マイナス金利の解除を3月か4月に行いたい
飯田)22~23日に会合が開かれましたが、どうご覧になりますか? 山川)「いつマイナス金利を解除するか」が市場の注目ですが、昨日(23日)の会見を見ている限り、植田総裁は3月か4月に解除したいのではないかと思います。記者からいろいろな質問が飛びますが、そこをかわしつつ、「選択肢を絶対に狭めずに可能性を確保する」という会見になったのではないでしょうか。
4月の可能性が5割、3月が3割、できなくなる予想が1~2割
飯田)数字や「賃金」という言葉を、会見のなかで何度も使っていました。 山川)賃上げに関してはそうですね。ただ、一方で実質賃金のマイナスが続いています。「実質賃金がプラスにならないとできないのか?」という記者のうまい質問にも、「いや、そういうわけではない」と。そういうやり取りがいろいろありました。エコノミストの方に聞いた話を総合すると、解除は4月の可能性が5割ぐらい。3月が3割ぐらいで、「結局できなくなるのではないか」という予想が1~2割ありました。

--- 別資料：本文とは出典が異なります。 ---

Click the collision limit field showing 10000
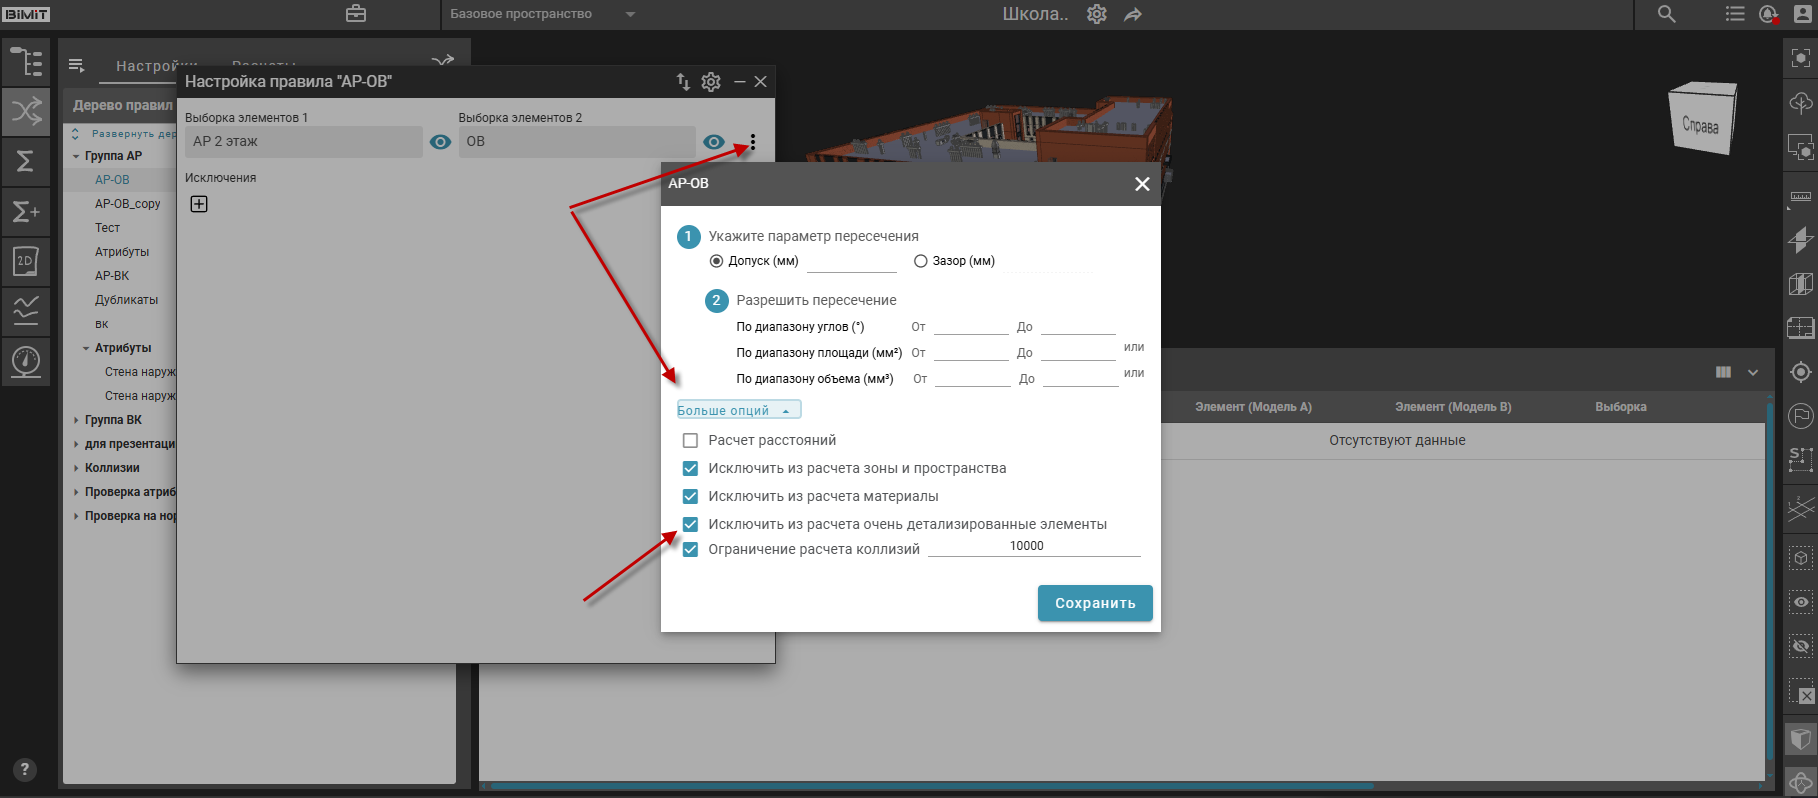The width and height of the screenshot is (1818, 798). click(x=1033, y=546)
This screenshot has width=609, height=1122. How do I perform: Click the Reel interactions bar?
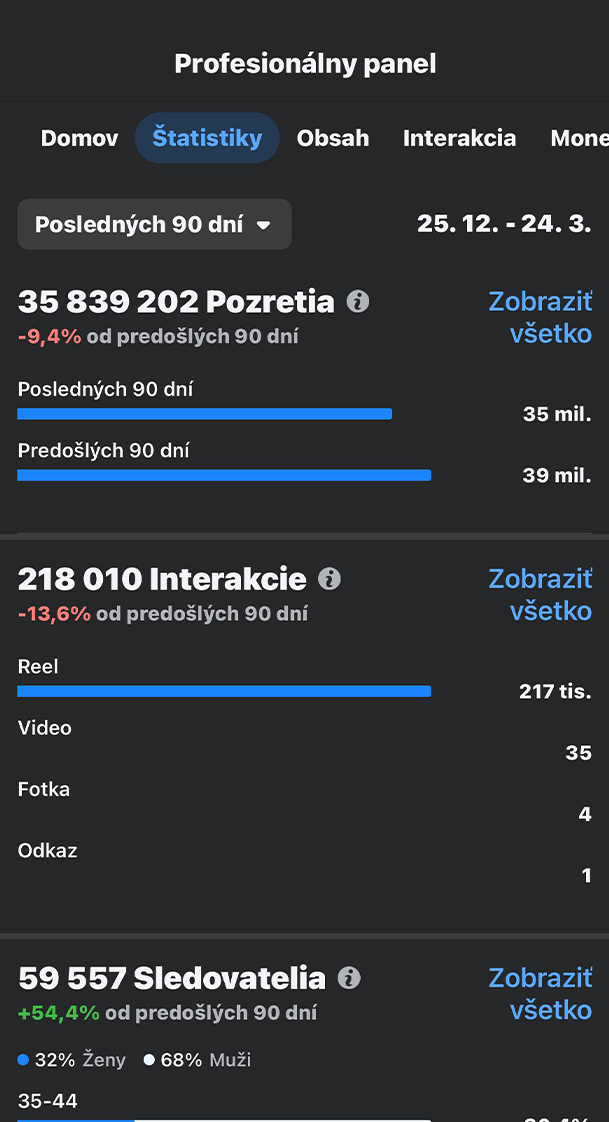pos(224,691)
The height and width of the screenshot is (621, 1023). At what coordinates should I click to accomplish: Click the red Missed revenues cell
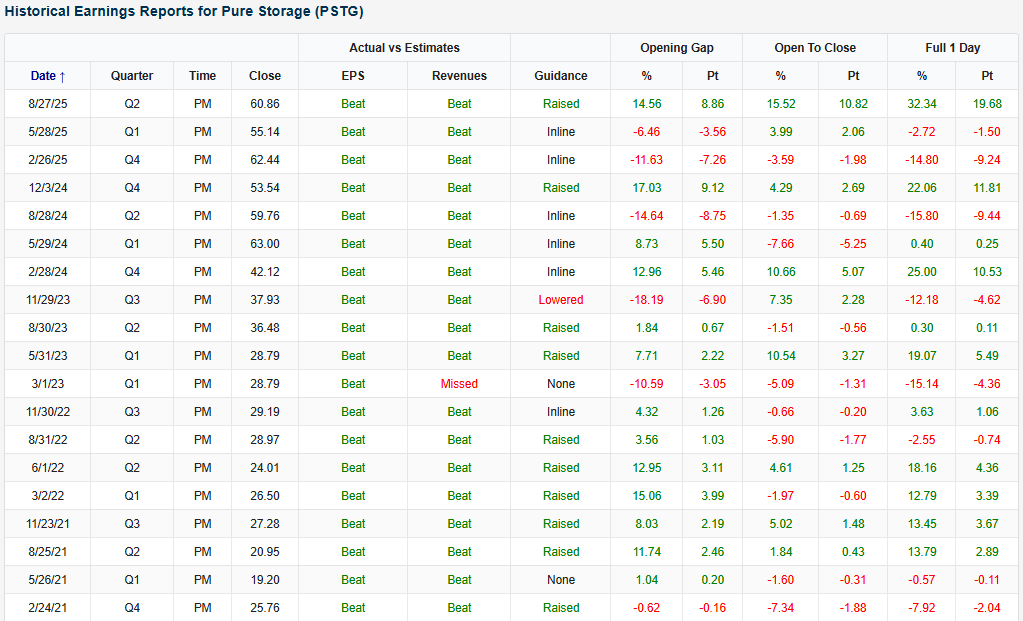coord(459,384)
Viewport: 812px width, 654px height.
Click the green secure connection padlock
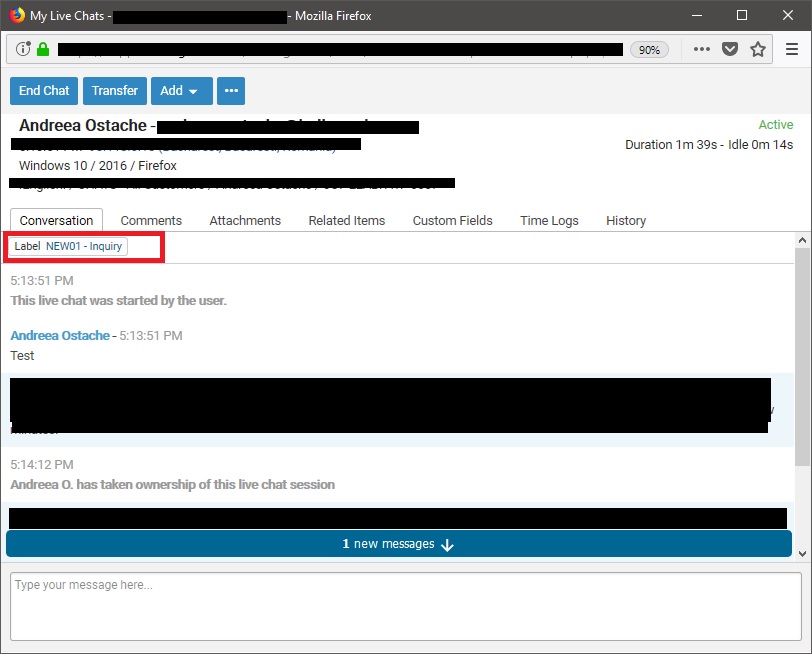click(43, 49)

3月は決算時期と重なり、4月は政治的な思惑に取られてしまう
飯田)ゴールデンウィーク直前の4月ごろに決定会合があります。春闘の結果も大体見えてきている感じでしょうか。 山川)両方とも気になるところがあります。3月は年度末で決算の時期です。2006年の福井総裁のときは3月に引き締めを行いましたが、3月はマーケットの動きがそのまま決算に反映されてしまうので、そこをうまく織り込ませないと難しい。一方、4月は補欠選挙が近いので、政治的な思惑だと受け取られたくない。ですから、「どちらを取るか」というところは1つあると思います。